If It Makes You Happy(66)
“Have fun trick-or-treating!” Carol calls to me. “And don’t get too spooked!”
I swallow. “Sure thing.”
Though I fear there is something much scarier than ghosts tonight.
CHAPTER 18
Michelle
The streets are overtaken with running children, clusters of preteen kids, and parents chatting behind them in either no costume or one that matches their child’s. Leave it to the Burke family to have an eclectic variety of a horror movie villain, an inappropriate wrestler, and a cat.
“I’ve never seen a town so excited about any holiday,” I say.
Cliff grins. “We take Halloween very seriously. Lars has this whole pizza competition in the square. If you can eat the whole ghost-shaped pizza, you get free slices for a year.”
“And you deprived me of that?” I ask with a gasp.
“You think you could win?”
“Maybe.”
“I’d like to see you try. Oh, we’re going this way,” he interjects, placing a palm on my lower back to direct me down another street than the way we were going.
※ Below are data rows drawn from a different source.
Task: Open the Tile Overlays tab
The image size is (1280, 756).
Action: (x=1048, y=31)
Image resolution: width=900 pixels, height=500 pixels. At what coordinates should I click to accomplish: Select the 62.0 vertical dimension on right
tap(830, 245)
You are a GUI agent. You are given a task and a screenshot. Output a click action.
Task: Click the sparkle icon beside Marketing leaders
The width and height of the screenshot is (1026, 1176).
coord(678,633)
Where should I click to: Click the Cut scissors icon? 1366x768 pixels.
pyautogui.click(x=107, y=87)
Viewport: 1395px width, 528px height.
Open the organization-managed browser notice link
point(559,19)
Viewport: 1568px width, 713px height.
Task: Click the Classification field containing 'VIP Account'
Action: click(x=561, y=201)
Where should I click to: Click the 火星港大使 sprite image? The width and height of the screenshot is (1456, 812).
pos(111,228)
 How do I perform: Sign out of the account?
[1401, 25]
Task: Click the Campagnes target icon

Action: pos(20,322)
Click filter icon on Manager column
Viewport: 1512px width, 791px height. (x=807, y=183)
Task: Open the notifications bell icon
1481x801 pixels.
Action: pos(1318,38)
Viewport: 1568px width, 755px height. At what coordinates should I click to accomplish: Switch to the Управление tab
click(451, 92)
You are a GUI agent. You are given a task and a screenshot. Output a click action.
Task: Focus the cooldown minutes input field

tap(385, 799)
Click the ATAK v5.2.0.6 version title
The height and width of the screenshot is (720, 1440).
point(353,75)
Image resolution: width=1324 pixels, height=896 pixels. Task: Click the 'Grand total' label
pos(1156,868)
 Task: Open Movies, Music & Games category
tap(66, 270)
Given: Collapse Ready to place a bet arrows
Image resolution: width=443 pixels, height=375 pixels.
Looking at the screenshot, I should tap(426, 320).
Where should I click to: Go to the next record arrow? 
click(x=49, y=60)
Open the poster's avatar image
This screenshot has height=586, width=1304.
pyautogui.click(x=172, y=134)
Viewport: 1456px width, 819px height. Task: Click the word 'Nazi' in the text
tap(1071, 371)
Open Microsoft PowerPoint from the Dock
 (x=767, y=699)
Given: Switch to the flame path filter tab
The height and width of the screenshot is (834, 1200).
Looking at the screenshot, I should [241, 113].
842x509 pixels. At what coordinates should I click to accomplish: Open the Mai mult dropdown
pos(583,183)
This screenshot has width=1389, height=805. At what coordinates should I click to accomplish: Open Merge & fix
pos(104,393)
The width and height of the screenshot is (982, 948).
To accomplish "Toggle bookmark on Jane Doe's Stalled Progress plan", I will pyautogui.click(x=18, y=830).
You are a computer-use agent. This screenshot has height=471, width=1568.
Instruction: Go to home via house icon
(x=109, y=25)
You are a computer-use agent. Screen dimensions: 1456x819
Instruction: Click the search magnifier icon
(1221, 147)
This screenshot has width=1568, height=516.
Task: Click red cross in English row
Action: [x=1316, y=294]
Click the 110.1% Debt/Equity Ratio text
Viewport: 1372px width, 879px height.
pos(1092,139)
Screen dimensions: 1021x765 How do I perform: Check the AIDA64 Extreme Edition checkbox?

I’m already lost in the mix of things, and I’ve jumped twice after a group of boys ran past with a fake chain saw. But all that doesn’t compare to the thrumming in my chest when Cliff touches my lower back.
Up ahead, Josh and Emily hold hands. Her cat tail bobs behind her, right next to his paper dog tail. She nudges her shoulder against his. He returns it.
“Thanks for telling me to give him a chance,” Cliff says. “He’s not the worst kid she could like.”
I snort. “Is that a compliment for Josh?”
“It’s not an insult.”
“You’re growing, Cliff.”
He rolls his eyes. “I think having another teen daughter would give me an early heart attack.”
“Hate to break it to you, but …” I point at Brittany, who’s racing down a driveway with her floppy pillowcase partially weighed down by a small collection of candy.
Beside her is Luke—the boy who supposedly hates Steve Austin—dressed as the Undertaker. He asks her to race him to the next house, and they bolt off with Rocket in tow, carried by the leash attached to Brittany’s wrist.
“I’m doomed,” Cliff says with a grin.
I bite my bottom lip, staring at his smile again. I can’t help myself. I like the little line beside his mouth and the fan of check marks beside his eyes.
I keep trying to pinpoint the last time I felt this anxious. I was so nervous on my first date with Allen that I could barely eat. But for the past five years, with our steadily declining communication, with all the times he got home late from the hospital, with how he chose to take the guest room so he wouldn’t wake me up, eventually taking up permanent residence for no other reason … the only nerves I’ve felt were bad.
Are these butterflies around Cliff bad?
Are they butterflies or moths?
And in what world am I having potential butterflies at all?
I’m having them in this one—this world, where we’re walking down busy streets and trick-or-treaters disregard sidewalks and cars putter through the crowds at a snail’s pace. I have butterflies for this small-town baker nestled in Vermont. For this man—a friend—I would have never met in any lifetime except this one, with my divorce and without my mom. But I’m not sure I’d want to be in any other place right now, and that’s the scariest part.
“Dad, Rocket got candy too!” Brittany says mid-run back to us with an open pillowcase. She tilts it to show a small doggy treat among the wrapped candy.
“Wow, good for him,” Cliff says, peering down at Rocket, whose tail is wagging up a storm.
I haven’t seen him this happy since we got to Copper Run. That makes two of us.
“Next house!” Brittany yells, running off again, toward the house blasting groaning ghoul sounds and a fog machine.
Cliff leans down and whispers in my ear, “Discreetly look to your left.”
A shiver rolls down my spine at his proximity, but I do as he said. In a yard nearby, Betty and Lisa sway back and forth. They each hold a bright orange flask with black stickers plastered on one side to resemble a jack-o’-lantern grin.
I gasp. “Are they drinking?”
“We can’t be held accountable for our actions on Halloween,” he says with a grin.
“I can’t believe my mom lived here. This is so … different.”
Cliff blows out a breath, then laughs. “Oh yeah. She and Lisa were little heathens together.”
“Really?”
“I’ve never seen Lisa and Birdie party as hard as they did at the haunted house last year.”
I bust out laughing. “Wow.”
“Have I told you the story about when she tripped over a grave?”
“No,” I breathe.
“Best part? It wasn’t even Halloween.”
I laugh again, and the joy feels so foreign. But it’s there, releasing from me through a collapsed dam. I hold my hand over my mouth to stop myself from laughing louder. Cliff smiles down at me, almost like he doesn’t want to see anything else but me.
A bright light flashes through the darkness, and I blink through the stars.